Here’s what is left in her place: The stories of women who lost their babies far too soon (Is there a right time to lose a baby?) and families who are in the process. I am drawn to these stories, to these women. I don’t know why (and believe me, it pisses me me off beyond reason), but every story I come across includes wonderful families, deserving parents (Maybe the shitheads always get to keep their babies or maybe they just don’t blog?), broken hearts and unanswered questions for the dude (or dudette?) upstairs. Beautiful families.

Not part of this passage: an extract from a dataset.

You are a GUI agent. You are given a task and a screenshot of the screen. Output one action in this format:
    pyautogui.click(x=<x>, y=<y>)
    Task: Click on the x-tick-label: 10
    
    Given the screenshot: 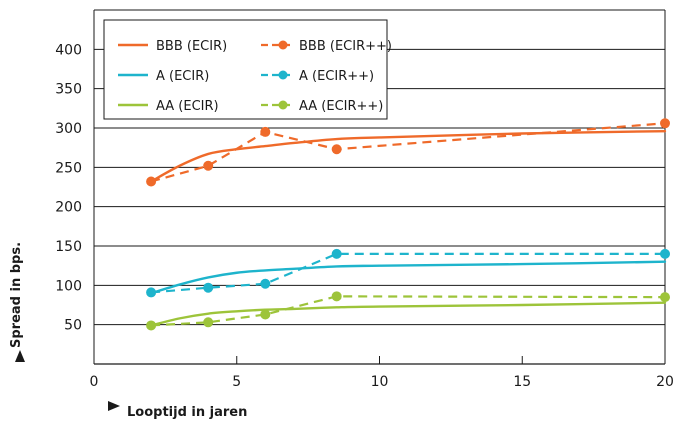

One of these families is the Cook Family. They lost their little girl, Stevie Joy, on May 8th at almost 26 weeks. Kristin Cook writes a beautiful, heartbreaking tribute to Stevie at her blog, which began as a spot to write letters to her baby-to-be. One of the ways that Kristin and Andy remember Stevie is through the beauty (and the life) of trees. After they lost Stevie, they carved her name into the bark of a tree – a love letter. Now, they do the same for other little ones who left too soon. Last night, after a full day of fitful tears and a defeated heart, I opened my email and found Mabel’s carving.
When you have a baby, and that baby is not here on this earth, it’s hard to find opportunities to celebrate them. Last night, I got one. Thank you, Kristin.